Rachel Dolezal Doubles Down on Her Racial Identity on NBC's 'Today'

Rachel Dolezal Doubles Down on Her Racial Identity on NBC's 'Today'

Just when you thought it was safe to watch daytime television again. 

Rachel Dolezal, former head of the Spokane, Washington, NAACP chapter returned to NBC's Today to discuss her new book about racial identity and to restate how she identifies. Despite being born to white parents, Dolezal still identifies as a black woman. 

"I don't have any regrets about how I identify," Dolezal said to Today anchor Savannah Guthrie. "I'm still me and nothing about that has changed." 

Since the initial June controversy, Dolezal has admitted that she was white. A then-pregnant Dolezal appeared on talk show The Real in November to discuss her racial identity. When she admitted she was "born white," the audience gave her a standing ovation

In June, Dolezal stepped down from her seat as the president of the Spokane chapter of the NAACP. She became a running media and late-night punchline, though her controversy did spark a lot of questions about racial identity and white privilege

When Guthrie asked her if she could have been more upfront about her early life, Dolezal said it was a "complex issue." 

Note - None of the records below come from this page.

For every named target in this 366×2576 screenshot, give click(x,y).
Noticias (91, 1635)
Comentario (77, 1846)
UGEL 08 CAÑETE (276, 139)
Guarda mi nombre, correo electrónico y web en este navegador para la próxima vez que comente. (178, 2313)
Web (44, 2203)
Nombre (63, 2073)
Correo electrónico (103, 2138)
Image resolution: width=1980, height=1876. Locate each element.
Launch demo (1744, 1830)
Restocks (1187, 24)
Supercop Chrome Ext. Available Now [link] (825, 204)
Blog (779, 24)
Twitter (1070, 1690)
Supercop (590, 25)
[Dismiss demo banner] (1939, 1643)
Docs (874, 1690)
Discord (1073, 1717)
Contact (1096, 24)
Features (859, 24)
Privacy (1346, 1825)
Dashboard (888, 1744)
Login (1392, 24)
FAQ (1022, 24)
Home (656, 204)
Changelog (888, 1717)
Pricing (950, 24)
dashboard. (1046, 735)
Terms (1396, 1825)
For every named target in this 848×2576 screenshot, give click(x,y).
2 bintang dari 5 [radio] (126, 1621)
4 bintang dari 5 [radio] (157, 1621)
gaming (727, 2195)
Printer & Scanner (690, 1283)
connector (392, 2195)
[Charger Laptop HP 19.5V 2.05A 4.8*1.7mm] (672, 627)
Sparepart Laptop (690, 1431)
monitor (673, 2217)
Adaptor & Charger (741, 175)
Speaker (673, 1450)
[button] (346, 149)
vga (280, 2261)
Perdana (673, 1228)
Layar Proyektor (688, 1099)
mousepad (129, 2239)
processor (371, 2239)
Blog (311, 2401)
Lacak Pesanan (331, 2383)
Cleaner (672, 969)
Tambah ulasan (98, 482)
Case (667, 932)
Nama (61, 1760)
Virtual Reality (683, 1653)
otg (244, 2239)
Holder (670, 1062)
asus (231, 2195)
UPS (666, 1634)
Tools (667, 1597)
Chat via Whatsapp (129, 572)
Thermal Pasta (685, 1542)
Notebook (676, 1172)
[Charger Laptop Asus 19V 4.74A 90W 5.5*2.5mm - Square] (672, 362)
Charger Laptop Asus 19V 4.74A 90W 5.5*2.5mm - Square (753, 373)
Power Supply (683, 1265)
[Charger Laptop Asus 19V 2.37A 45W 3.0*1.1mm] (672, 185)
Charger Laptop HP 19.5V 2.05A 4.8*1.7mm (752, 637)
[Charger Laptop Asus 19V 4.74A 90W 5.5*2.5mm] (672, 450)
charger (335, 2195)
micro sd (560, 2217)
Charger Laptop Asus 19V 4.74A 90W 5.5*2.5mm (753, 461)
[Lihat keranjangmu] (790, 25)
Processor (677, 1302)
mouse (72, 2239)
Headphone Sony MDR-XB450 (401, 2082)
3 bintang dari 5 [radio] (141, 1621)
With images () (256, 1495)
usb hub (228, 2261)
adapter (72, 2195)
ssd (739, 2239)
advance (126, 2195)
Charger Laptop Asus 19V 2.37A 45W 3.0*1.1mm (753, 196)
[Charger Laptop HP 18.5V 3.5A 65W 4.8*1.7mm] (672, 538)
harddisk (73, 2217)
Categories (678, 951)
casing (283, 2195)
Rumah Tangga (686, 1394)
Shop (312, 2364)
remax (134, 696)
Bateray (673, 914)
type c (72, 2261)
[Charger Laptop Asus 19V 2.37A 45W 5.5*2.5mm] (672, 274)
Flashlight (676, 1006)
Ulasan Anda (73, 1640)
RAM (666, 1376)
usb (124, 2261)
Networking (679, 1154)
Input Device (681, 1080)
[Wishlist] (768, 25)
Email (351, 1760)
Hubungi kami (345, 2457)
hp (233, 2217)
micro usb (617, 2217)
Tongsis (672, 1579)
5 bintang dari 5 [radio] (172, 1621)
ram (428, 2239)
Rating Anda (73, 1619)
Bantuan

"How do you just sum up a whole life of coming into who you are in a soundbite?"

People around the world who are "caught between boundary lines of race or culture, ethnicity" have reached out to Dolezal for support and to share their stories, Dolezal said. 

However, as Dolezal spoke, her answer became equal parts woke and confusing. 

"Race is such a contentious issue, because of the painful history of racism," she said. "Race didn't create racism, racism created race."

While that's fair enough, she then went on to disavow the notion of race and suggested that race had perhaps been not-a-thing before her story came out. 

"So I think it's important to really think through those a lot of those topics and questions that people have," she said. "And that's why this became so visible, because it really challenged people to think about identity and what is race? Is there one human race? Why do we still want to go back to that worldview of separate races?" 

Yes, it's admirable that Dolezal is working through questions of race and racism, but maybe it's best to sometimes take a page out of her own book, say you don't understand the question and walk away.